[SunRescue] RE: More mainframe bits...

Ken Hansen rescue at sunhelp.org
Mon May 21 13:57:29 CDT 2001


Back when I was in Computer Operations in a Large facility (a dozen or so 3090/600 machines, backin the late 1980's), the 3490 tape cartridges were new, and were destined to replace the 3420 reel tapes we had so many of. For those that haven't seen 3490 tapes, they looked like square 8 Track tapes. (If you don't know what an 8 Track tape looks like, I have no basis for relating to you, you young whipper-snapper!)

Anyway, IBM published a specification for the tapes to use, and 3M made a bunch of tapes that met that specification (we had 250,000 to start with).
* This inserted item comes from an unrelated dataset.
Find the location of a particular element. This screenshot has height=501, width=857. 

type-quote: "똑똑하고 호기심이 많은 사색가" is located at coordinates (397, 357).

Problem was, the tape drives wanted to be cleaned every 25-30 hours of use! And this was not a "wipe a alcohol cloth over the head kind of clean", this was a spend 20 minutes and scrub the mechanisim type of clean. My employer got IBM to clean the drives each morning (that was one unhappy SE let me tell you) while trying to decide who was right, the drive vendor (who blamed 3M) or the tape vendor (that blamed IBM). Turns out the IBM specifications that were published did not match the specifications of IBMs own tapes, which did not cause the machines to require such frequent cleanings.

SO what di IBM do? They kept cleaning the drives, provided 3M with the proper specifications, and worked with 3M to provide us with replacement tapes that met the new specs. This took over a month.
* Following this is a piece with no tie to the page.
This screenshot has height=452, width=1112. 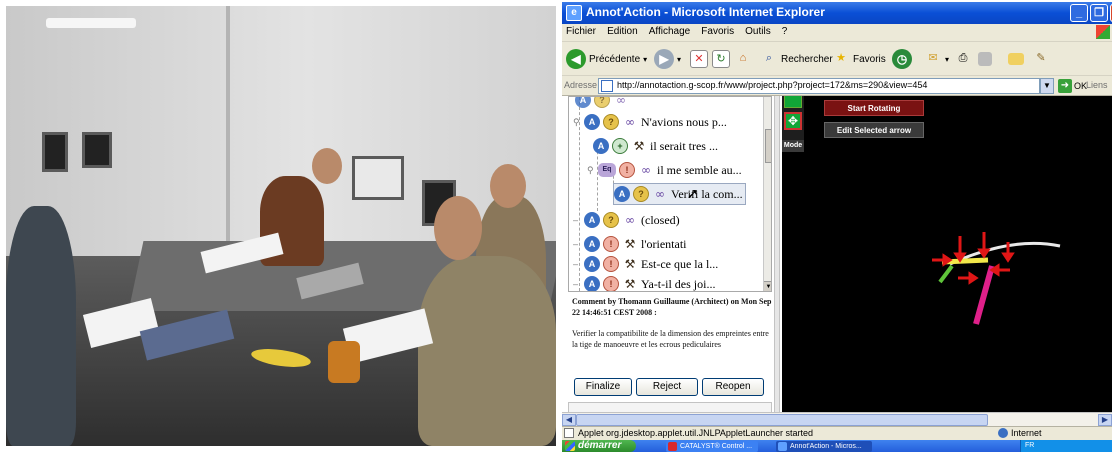 What do you see at coordinates (602, 104) in the screenshot?
I see `tree-item-partial: A ? ∞` at bounding box center [602, 104].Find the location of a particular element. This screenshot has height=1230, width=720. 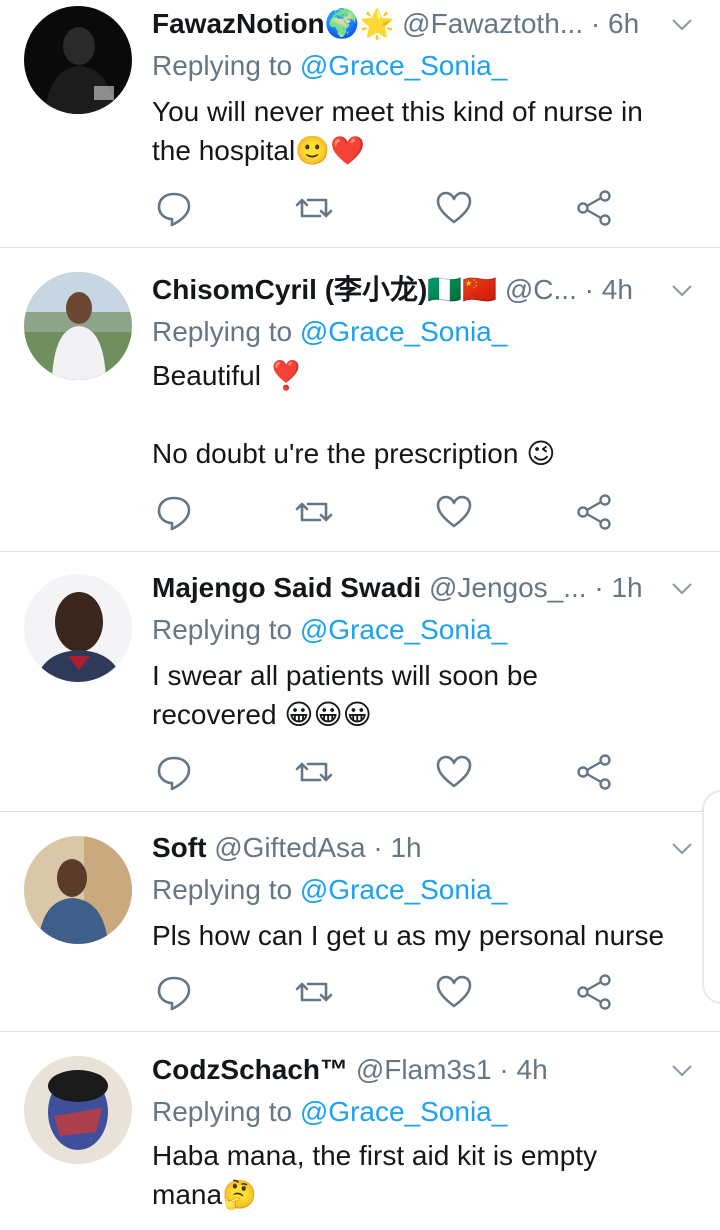

tweet-header: Majengo Said Swadi @Jengos_... · 1h is located at coordinates (406, 588).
IBM never complained - even as my employer was installing their first Amdhal system (it had PR/SM, the ability to run multiple system images on one physical machine, without the added overhead of VM - PR/SM was a hardware solution. Each hardware partition could even have a different microcode loaded.).
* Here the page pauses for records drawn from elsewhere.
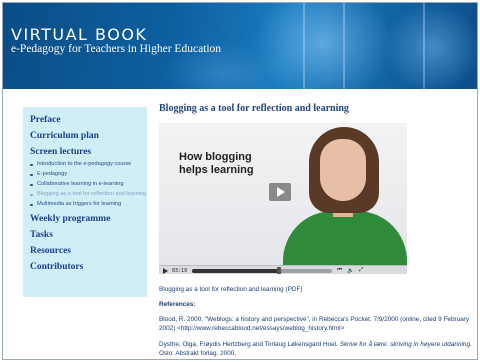 The width and height of the screenshot is (480, 362). I want to click on play-icon, so click(280, 192).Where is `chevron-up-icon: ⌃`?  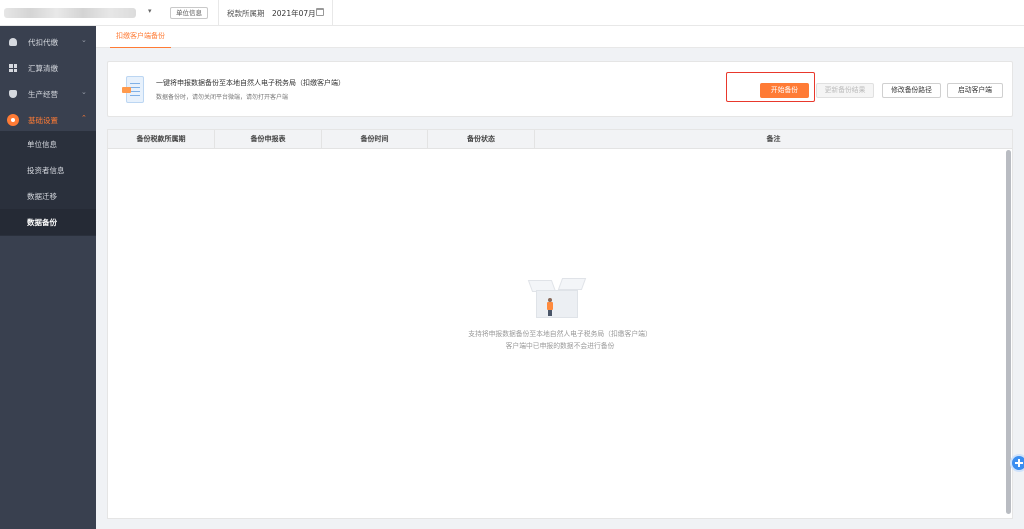 chevron-up-icon: ⌃ is located at coordinates (84, 118). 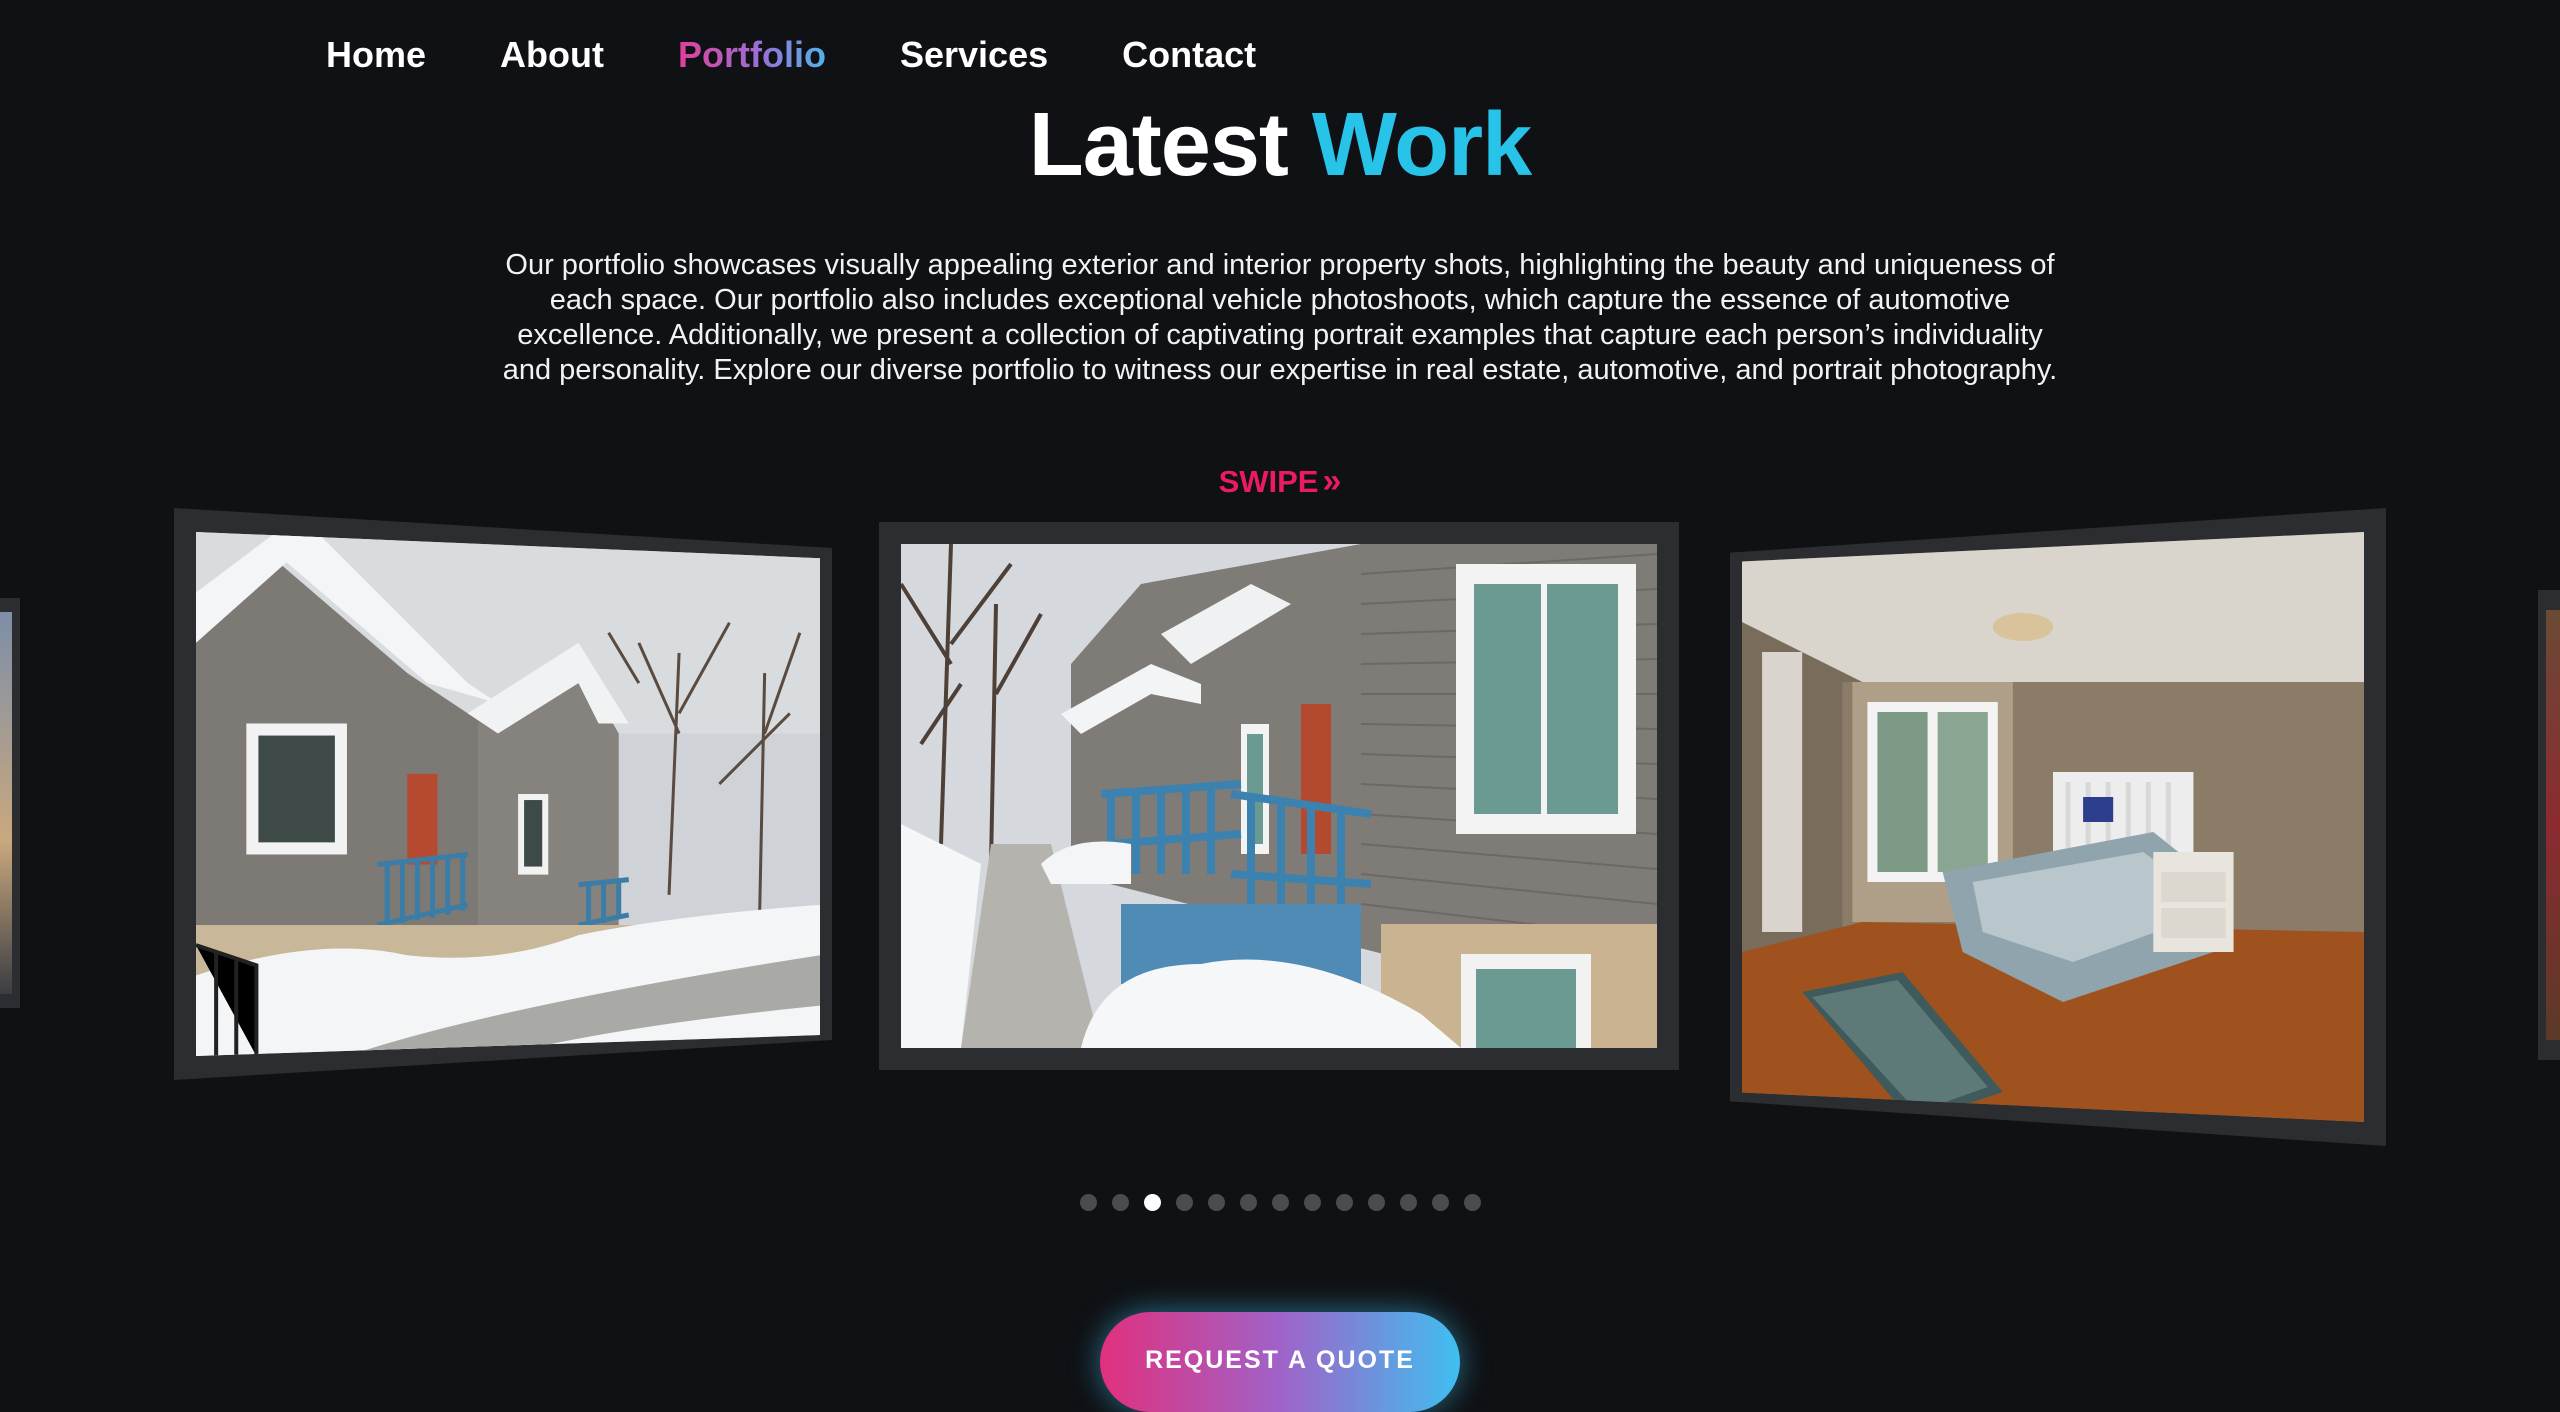 What do you see at coordinates (752, 55) in the screenshot?
I see `nav-portfolio: Portfolio` at bounding box center [752, 55].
IBM admitted their error, did what it took to make the customer happy, and earned their money. There are other vendors that would do the same, but they are the exception, not the rule, in this industry.

Ken
(oh, and my favorite MVS utility that actually did something, was one that would generate random data, based on some control cards, as much as you wanted. That was cool - you could make up test data sets in almost no time!)
-----Original Message-----

<snip>

Message: 6
From: "Will Jennings" <xds_sigma7 at hotmail.com>
To: rescue at sunhelp.org
Subject: Re: [SunRescue] Tape drive
Date: Mon, 21 May 2001 09:47:11 -0600
Reply-To: rescue at sunhelp.org

Don't forget that an IBM carries with it 40+ years of building computers... 
and the knowledge that they're not going to go under tomorrow, and you also 
know that, depending on your contract, they WILL fix any bugs you might 
encounter, hell you can pay em to move the equipment for you. I own a good 
number of AS/400, System/36, 4300, and 8100 stuff, and its damn well made. 
Hell, I have AS/400 stuff that was in a rack that literally got kicked out 
the back door onto its side.. and all the disk drives are still good!